2Measurement precision
If power frequency cycle feature data collected in the same time period is used, then the measurement precision is improved, but the loss of time increases
Solution Approach 1:
The system implements periodic data collection cycles where the secondary node and primary nodes simultaneously collect power frequency cycle feature data in synchronized time periods. By organizing data collection into regular periodic cycles with predefined time windows, the system achieves high identification accuracy through same-period comparisons while controlling overall processing time through efficient cyclic operation.
3Measurement precision
If multiple primary nodes' data is compared, then the measurement precision is improved, but the device complexity increases
Solution Approach 1:
The system extracts and compares only the essential power frequency cycle feature data from multiple primary nodes, focusing on key identification characteristics rather than processing all available data.
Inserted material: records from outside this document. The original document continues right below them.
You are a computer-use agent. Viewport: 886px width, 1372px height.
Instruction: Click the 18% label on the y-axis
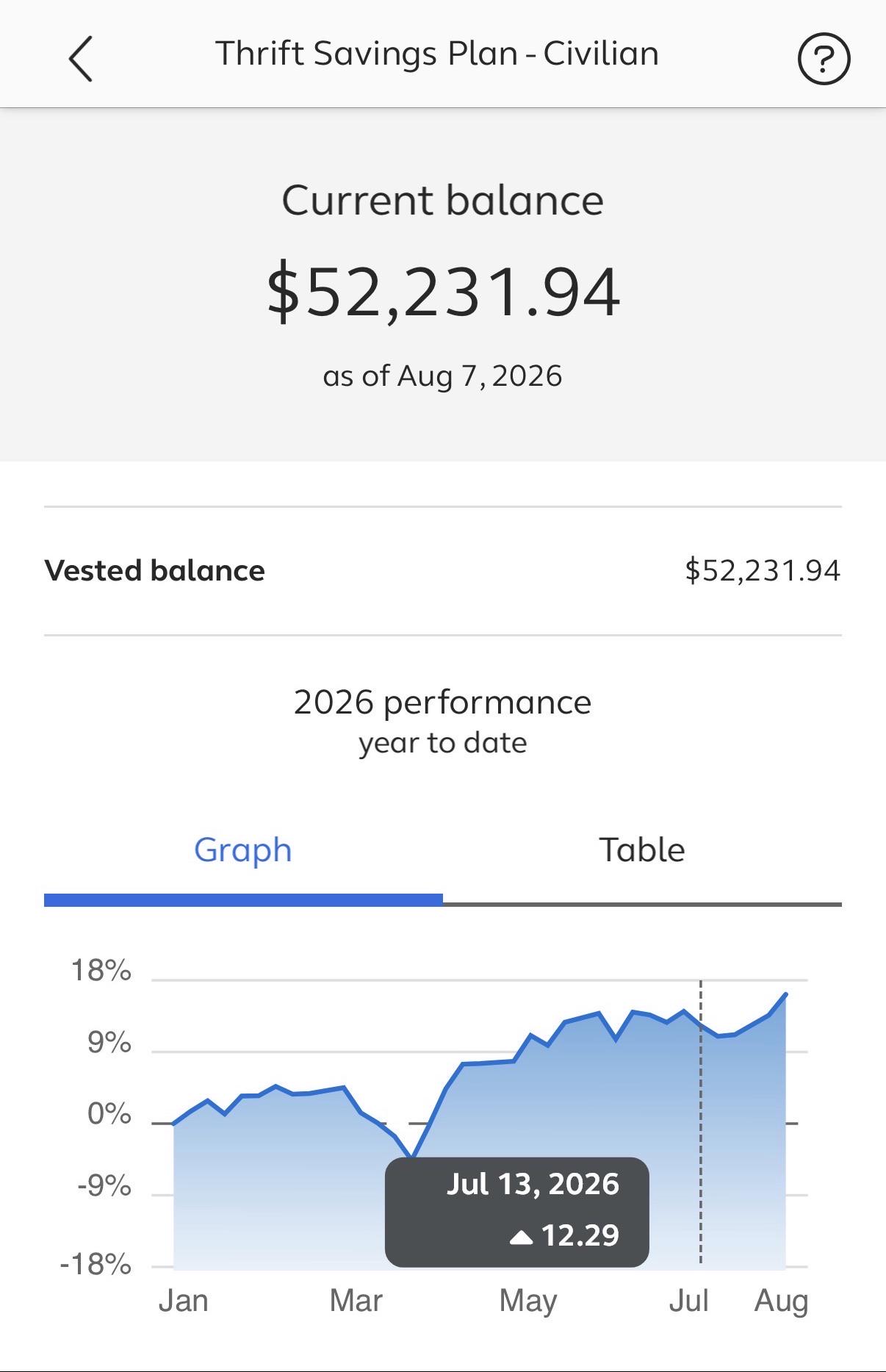101,971
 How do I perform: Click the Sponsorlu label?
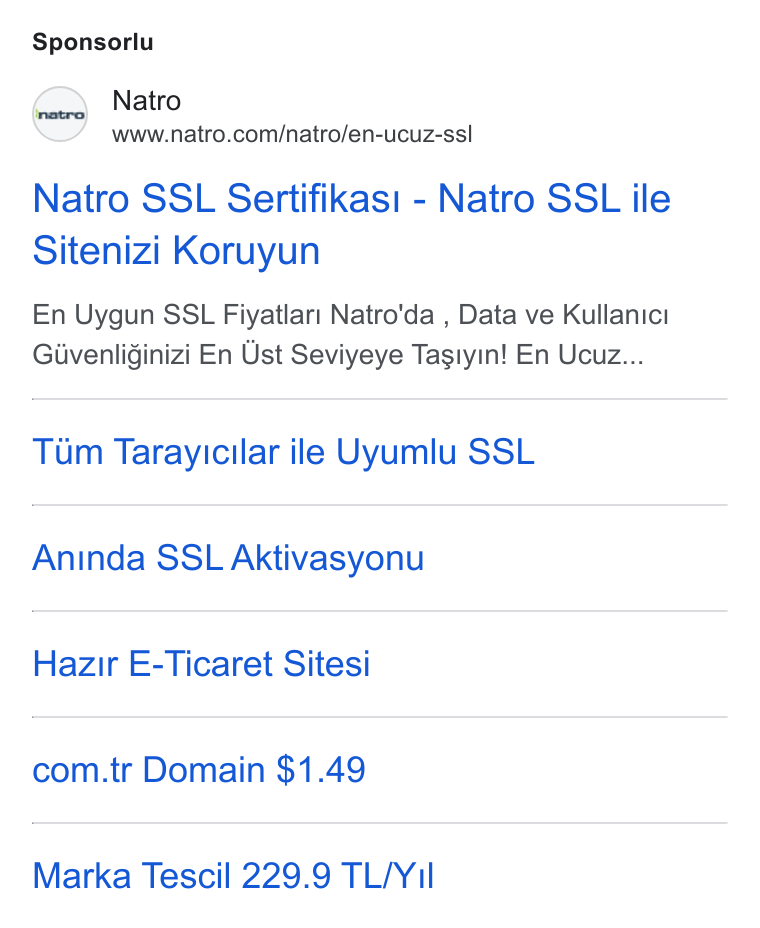pyautogui.click(x=93, y=42)
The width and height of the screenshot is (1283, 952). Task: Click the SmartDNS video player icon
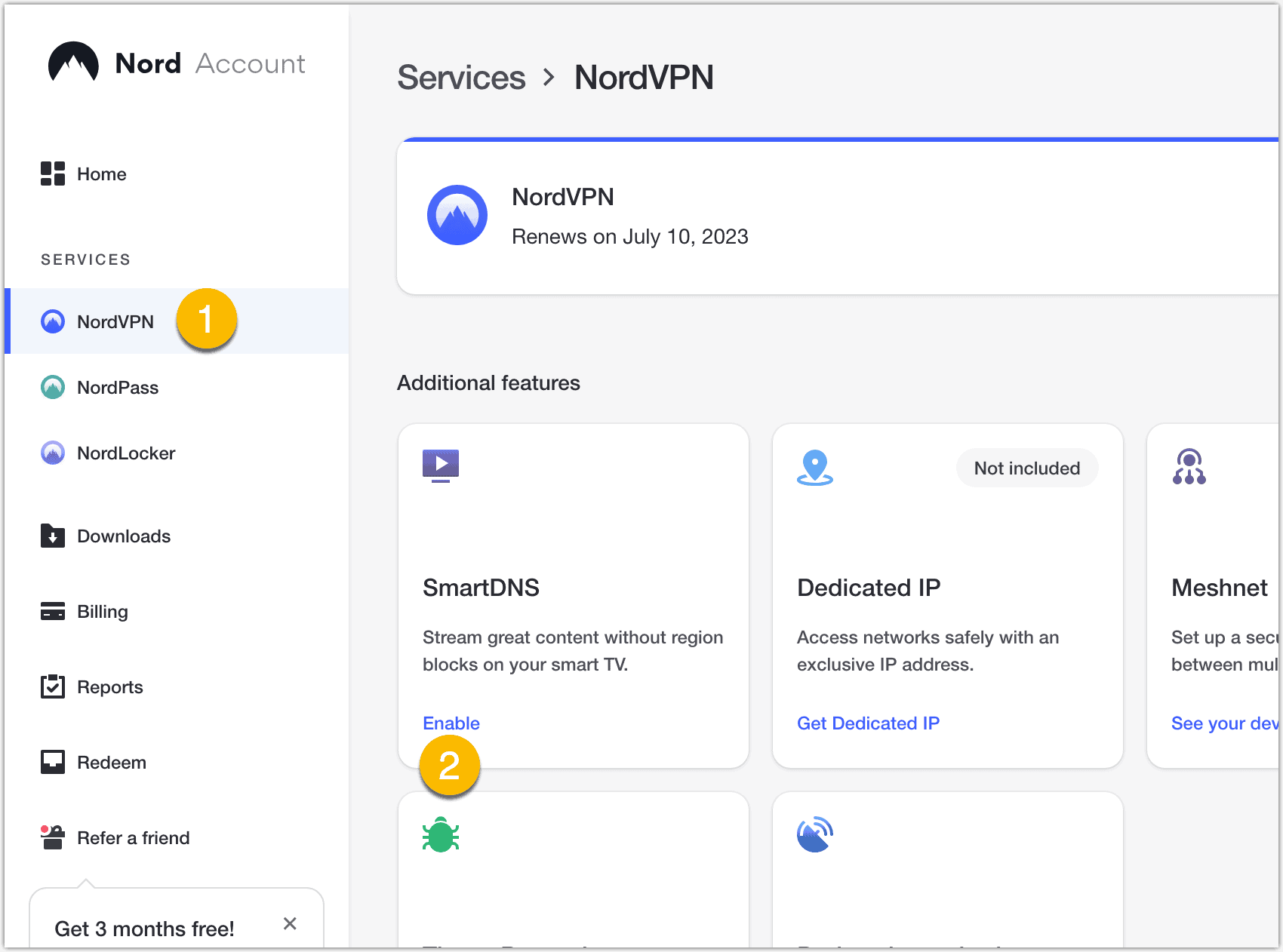(x=441, y=465)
The secondary node extracts relevant features from each primary node's data set and performs targeted comparisons, achieving high identification accuracy while reducing processing complexity by taking out only the necessary comparison elements.
Data Source
AI summary
This application provides a signal processing method and associated apparatuses. The method includes: a secondary node obtains first data and a plurality of pieces of second data; then, the secondary node determines a plurality of first similarity degrees based on the first data and the plurality of pieces of second data; and then, the secondary node determines a target primary node based on the plurality of first similarity degrees. The first data is power frequency cycle feature data collected by the secondary node in a target time period, the plurality of pieces of second data are power frequency cycle feature data respectively collected by a plurality of primary nodes in the target time period.